What is EST mapping?
EST (cDNA) mapping refers to the mapping of EST (cDNA) sequence file to the reference genome base sequence by using its homology to identify the genomic position from which EST is derived and registering the EST (cDNA) feature at that position.
How do ESTs work?
ESTs are generated by sequencing cDNA, which itself is synthesized from the mRNA molecules in a cell. The mRNA in a cell are copies of the genes that are being expressed.
How is EST used?
An EST results from one-shot sequencing of a cloned cDNA. The cDNAs used for EST generation are typically individual clones from a cDNA library. The resulting sequence is a relatively low-quality fragment whose length is limited by current technology to approximately 500 to 800 nucleotides.
What is BAC and YAC?
The term YAC stands for yeast artificial chromosome and the term BAC stands for bacterial artificial chromosomes. These are the two vectors which are basic tools to insert the gene of interest in the host cell. The key difference between these two vectors is that of the insert size of the gene of interest.
What is a human EST?
The Expressed Sequence Tag (EST) division of Gen-Bank, dbEST, is a large repository of the data being generated by human genome sequencing centers. ESTs are short, single pass cDNA sequences generated from randomly selected library clones.

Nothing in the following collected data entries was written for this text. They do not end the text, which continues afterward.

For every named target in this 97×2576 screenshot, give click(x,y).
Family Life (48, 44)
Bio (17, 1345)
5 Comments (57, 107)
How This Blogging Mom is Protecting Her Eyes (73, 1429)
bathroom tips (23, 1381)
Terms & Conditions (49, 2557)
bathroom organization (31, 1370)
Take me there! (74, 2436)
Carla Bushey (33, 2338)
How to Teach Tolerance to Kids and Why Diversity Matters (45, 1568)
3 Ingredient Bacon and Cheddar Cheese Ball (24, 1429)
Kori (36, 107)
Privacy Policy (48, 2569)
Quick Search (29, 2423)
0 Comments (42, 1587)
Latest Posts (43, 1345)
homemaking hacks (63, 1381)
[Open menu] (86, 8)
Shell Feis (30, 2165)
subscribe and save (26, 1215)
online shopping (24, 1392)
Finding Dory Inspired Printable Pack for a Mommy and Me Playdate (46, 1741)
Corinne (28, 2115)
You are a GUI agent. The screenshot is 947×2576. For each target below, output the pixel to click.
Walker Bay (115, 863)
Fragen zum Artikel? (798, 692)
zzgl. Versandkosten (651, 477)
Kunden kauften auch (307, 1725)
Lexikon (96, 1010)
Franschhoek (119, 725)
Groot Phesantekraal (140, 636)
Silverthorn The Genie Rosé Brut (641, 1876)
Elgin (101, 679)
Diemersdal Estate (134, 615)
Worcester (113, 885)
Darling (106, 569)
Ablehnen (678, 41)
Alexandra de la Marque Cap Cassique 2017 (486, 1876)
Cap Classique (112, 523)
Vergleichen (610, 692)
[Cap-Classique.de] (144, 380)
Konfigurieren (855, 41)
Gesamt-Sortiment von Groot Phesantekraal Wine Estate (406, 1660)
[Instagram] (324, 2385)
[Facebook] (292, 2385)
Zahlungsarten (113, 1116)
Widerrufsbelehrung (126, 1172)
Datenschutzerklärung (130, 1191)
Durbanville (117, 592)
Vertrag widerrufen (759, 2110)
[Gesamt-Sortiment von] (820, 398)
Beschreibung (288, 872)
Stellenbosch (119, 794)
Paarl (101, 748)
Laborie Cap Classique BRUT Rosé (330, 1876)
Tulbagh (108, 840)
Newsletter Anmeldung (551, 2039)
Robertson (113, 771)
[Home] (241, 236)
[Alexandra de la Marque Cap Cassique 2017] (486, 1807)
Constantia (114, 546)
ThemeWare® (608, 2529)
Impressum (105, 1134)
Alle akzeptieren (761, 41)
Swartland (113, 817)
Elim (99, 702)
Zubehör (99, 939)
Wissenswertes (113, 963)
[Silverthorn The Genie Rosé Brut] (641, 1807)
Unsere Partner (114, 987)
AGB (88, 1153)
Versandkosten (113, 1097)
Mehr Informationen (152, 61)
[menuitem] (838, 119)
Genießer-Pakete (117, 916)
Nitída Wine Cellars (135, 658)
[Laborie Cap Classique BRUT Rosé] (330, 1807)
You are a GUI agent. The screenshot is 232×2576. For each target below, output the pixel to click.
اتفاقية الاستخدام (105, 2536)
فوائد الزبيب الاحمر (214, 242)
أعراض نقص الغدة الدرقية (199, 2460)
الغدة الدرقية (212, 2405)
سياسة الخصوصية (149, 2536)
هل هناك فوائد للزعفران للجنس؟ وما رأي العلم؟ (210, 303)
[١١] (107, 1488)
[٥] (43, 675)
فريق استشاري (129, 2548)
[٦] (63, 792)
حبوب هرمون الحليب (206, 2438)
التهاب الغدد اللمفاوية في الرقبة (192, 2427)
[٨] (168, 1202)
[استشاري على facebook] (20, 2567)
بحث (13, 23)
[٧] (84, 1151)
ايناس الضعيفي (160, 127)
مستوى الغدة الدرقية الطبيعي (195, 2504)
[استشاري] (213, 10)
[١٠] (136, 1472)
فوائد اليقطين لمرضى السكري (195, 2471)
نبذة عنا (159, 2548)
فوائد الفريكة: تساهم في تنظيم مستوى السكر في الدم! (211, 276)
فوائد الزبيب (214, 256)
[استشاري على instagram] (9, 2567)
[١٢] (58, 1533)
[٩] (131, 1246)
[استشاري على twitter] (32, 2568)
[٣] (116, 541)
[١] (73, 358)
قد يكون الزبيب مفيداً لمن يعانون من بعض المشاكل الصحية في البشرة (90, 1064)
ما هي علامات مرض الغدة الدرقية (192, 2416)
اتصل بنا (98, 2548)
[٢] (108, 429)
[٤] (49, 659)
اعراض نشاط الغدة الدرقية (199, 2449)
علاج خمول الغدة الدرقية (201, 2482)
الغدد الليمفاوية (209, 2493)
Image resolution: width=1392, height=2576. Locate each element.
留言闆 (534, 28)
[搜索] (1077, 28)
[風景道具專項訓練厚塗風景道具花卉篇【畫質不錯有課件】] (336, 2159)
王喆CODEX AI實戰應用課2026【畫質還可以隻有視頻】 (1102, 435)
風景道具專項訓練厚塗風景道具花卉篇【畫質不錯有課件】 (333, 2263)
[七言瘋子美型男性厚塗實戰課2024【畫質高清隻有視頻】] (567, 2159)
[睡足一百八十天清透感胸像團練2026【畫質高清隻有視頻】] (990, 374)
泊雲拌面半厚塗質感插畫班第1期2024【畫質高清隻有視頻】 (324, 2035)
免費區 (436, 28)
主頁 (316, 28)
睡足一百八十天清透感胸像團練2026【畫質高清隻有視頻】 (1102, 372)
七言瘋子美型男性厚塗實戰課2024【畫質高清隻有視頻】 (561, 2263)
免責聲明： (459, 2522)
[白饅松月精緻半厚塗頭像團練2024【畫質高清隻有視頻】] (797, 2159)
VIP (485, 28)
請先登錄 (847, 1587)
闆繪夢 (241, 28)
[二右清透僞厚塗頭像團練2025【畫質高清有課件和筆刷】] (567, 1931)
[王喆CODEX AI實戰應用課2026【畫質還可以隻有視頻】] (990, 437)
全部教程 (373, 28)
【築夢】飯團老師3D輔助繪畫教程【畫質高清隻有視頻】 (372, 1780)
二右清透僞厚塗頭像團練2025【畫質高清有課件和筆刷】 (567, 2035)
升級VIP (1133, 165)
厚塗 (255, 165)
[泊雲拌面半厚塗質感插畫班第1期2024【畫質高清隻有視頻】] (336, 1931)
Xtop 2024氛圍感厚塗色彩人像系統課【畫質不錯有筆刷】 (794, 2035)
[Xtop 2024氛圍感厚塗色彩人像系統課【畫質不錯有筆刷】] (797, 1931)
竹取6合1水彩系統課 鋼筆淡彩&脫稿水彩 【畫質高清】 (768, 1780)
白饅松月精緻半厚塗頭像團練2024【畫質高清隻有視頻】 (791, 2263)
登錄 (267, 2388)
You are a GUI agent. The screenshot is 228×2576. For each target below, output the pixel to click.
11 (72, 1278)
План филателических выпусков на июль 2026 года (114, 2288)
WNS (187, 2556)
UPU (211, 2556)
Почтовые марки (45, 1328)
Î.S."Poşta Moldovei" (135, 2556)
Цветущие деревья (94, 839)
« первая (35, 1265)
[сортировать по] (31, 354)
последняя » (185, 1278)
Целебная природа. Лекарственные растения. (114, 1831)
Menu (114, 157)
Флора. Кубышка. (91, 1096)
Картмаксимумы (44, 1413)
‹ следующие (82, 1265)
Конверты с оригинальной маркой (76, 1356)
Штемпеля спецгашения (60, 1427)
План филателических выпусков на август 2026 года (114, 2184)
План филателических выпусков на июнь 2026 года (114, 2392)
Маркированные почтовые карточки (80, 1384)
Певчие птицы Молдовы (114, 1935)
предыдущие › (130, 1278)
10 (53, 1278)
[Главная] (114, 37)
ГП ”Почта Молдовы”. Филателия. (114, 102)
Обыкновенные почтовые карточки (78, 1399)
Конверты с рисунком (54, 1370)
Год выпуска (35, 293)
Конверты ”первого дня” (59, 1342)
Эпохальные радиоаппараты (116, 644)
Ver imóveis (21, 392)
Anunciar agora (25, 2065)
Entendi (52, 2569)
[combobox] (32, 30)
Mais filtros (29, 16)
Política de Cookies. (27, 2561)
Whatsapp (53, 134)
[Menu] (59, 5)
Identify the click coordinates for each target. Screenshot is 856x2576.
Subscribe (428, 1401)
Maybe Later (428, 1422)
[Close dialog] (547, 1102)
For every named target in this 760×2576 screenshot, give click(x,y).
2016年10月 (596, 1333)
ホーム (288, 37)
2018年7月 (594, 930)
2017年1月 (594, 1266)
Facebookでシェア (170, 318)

What are EST give advantages also?
ESTs contain enough information to permit the design of precise probes for DNA microarrays that then can be used to determine gene expression profiles. Some authors use the term “EST” to describe genes for which little or no further information exists besides the tag.
How are EST sequences represented in a database?
They may be represented in databases as either cDNA/mRNA sequence or as the reverse complement of the mRNA, the template strand . One can map ESTs to specific chromosome locations using physical mapping techniques, such as radiation hybrid mapping, Happy mapping, or FISH.
How are ESTs generated in a DNA database?
Est database. 2. ESTs are small pieces of DNA sequence (usually 100 to 800 nucleotides long) generated by sequencing randomly selected cDNA clones from a library Expressed Sequence Tags (ESTs) are short , single-pass sequence reads from mRNA (cDNA).
Where can I find history of ESTs in GenBank?
A brief account of the history of human ESTs in GenBank is available (Trends Biochem. Sci. 20:295-6;1995). Also, consult the special “Genome Directory” issue of Nature (vol. 377, issue 6547S, 28 September 1995).
Why are EST libraries not annotated in dbEST?
A first challenge is that tissue provenance of EST libraries is described in plain English in dbEST. This makes it difficult to write programs that can unambiguously determine that two EST libraries were sequenced from the same tissue. Similarly, disease conditions for the tissue are not annotated in a computationally friendly manner.